U.S. Supreme Court decisions have shaped American history. Their rulings have ended racial segregation, enforced child labor laws, kept firearms away from schools, and given the federal government the teeth it needs to regulate interstate commerce. But how does the Supreme Court decide what cases to hear? If you had a dispute you wanted the Supreme Court to hear, how would you get it there?

This article summarizes the Supreme Court's role in the United States government and the effect of Supreme Court precedent. It then sets out how the Supreme Court decides which cases to hear, including the procedure for petitioning the court to hear a case and factors the Court considers in determining whether to consider a case.

What Is the U.S. Supreme Court?

The U.S. Constitution is known as the supreme law of the land and grants all of our constitutional rights. Generally speaking, the U.S. Supreme Court decides whether laws and actions are constitutional or unconstitutional. As of 2023, the Supreme Court consists of nine Justices (one Chief Justice and eight Associate Justices) who decide each case and controversy. The Justices are nominated by the President of the United States and confirmed by the Senate.

The U.S. government is comprised of the executive branch, the legislative branch, and the judicial branch. The three branches derive their powers from the U.S. Constitution and are, for the most part, independent of one another.

The judicial branch consists of the courts in the United States. The judiciary's role is to interpret the laws passed by Congress and executed by the executive branch. The judicial branch alone interprets federal court cases and controversies. The judicial branch, however, has no power to enforce its decisions; those powers are left to the legislature and executive. The other branches are, in theory, unable to influence a court's interpretation of the law.

The Supreme Court of the United States is the highest court of the judicial branch, also known as a court of last resort. A case must involve an issue of federal law or otherwise fall within the jurisdiction of federal courts. A case that involves only a matter of state law or parties within a state will likely stay within the state court system. There, the state's supreme court would be the court of last resort.

The Role of Supreme Court Precedent

The Supreme Court's precedent, also known as prior case law, guides lower courts in ruling on cases and controversies. The precedential opinions of the Court effectively provide the interpretation of the law that lower courts and the Supreme Court itself must follow. This legal principle is known as the doctrine of stare decisis.

Although stare decisis states the Supreme Court should follow its precedent, the judiciary's purpose is to uphold the Constitution. Thus, the Supreme Court sometimes overrules its precedent if the prior decision is unconstitutional.

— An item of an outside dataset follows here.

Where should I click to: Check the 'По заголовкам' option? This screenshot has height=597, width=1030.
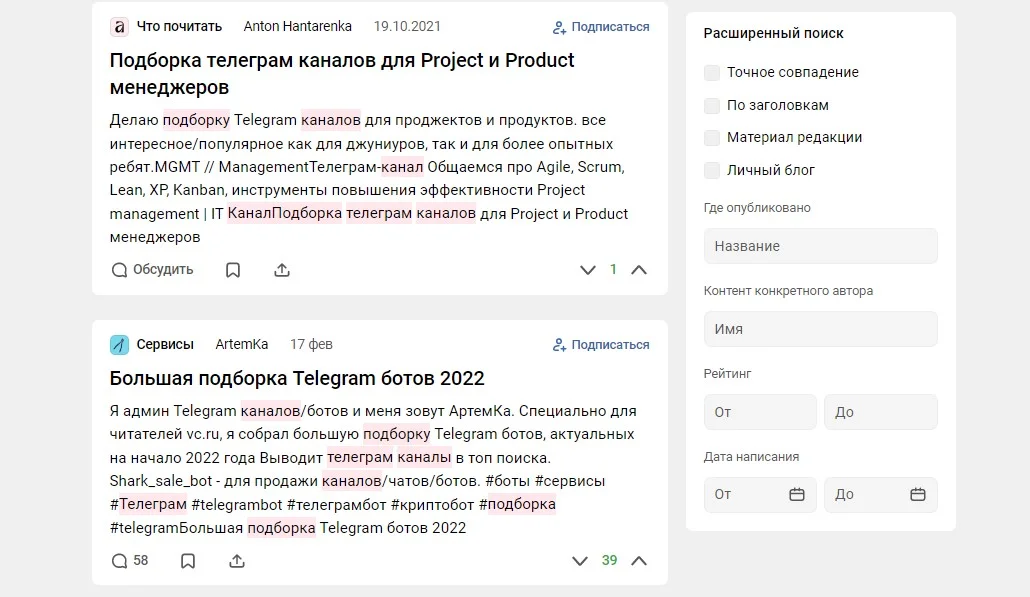(712, 105)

Supreme Court precedent has shaped the United States' history. There are too many landmark U.S. Supreme Court decisions to name in this article, but the following are a few examples of notable cases:

  • Dredd Scott v. Sanford (1857): The Supreme Court's decision in Dredd Scott v. Sanford upheld slavery in the United States. Dredd Scott is perhaps the most controversial decision of the Court. The Thirteenth and Fourteenth Amendments to the U.S. Constitution later overruled the decision.
  • Gideon v. Wainwright (1963): In Gideon v. Wainwright, the Supreme Court held that states must provide legal representations to criminal defendants who cannot afford one. The case involved a prisoner who filed a writ of habeas corpus because the lower court did not appoint him an attorney. The case bolstered the right to due process for defendants involved in criminal cases.
  • Miranda v. Arizona (1967): The landmark Supreme Court case of Miranda v. Arizona established that law enforcement officers must read a suspect their Miranda rights before they begin custodial interrogation. The Miranda warning apprises suspects of their right against self-incrimination (Fifth Amendment) and their right to counsel (Sixth Amendment). The case had a profound effect on criminal law in the United States.
  • Brown v. Board of Education (1954): The decision of the Court in Brown v. Board of Education ended racial segregation in public schools. The opinion of the Court is widely regarded as one of the most important decisions in U.S. history.
  • Dobbs v. Jackson (2022): In Dobbs v. Jackson, the Supreme Court overruled Roe v. Wade (1973) by concluding that the U.S. Constitution does not provide a right to abortions. The Dobbs decision allows the states to decide whether to allow or ban abortions.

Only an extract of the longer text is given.